__REQUIREMENT__
Reproduce exactly, with no other output, every line of the data below from the line containing "Where should I" to the end, inclusive.

===== ENTRIES PROVIDED

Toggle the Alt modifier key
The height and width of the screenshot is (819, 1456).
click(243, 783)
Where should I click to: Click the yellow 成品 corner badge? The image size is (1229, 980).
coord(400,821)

==========

__SOLUTION TO THE EXERCISE__
Where should I click to: Click the yellow 成品 corner badge? The image size is (1229, 980).
coord(400,821)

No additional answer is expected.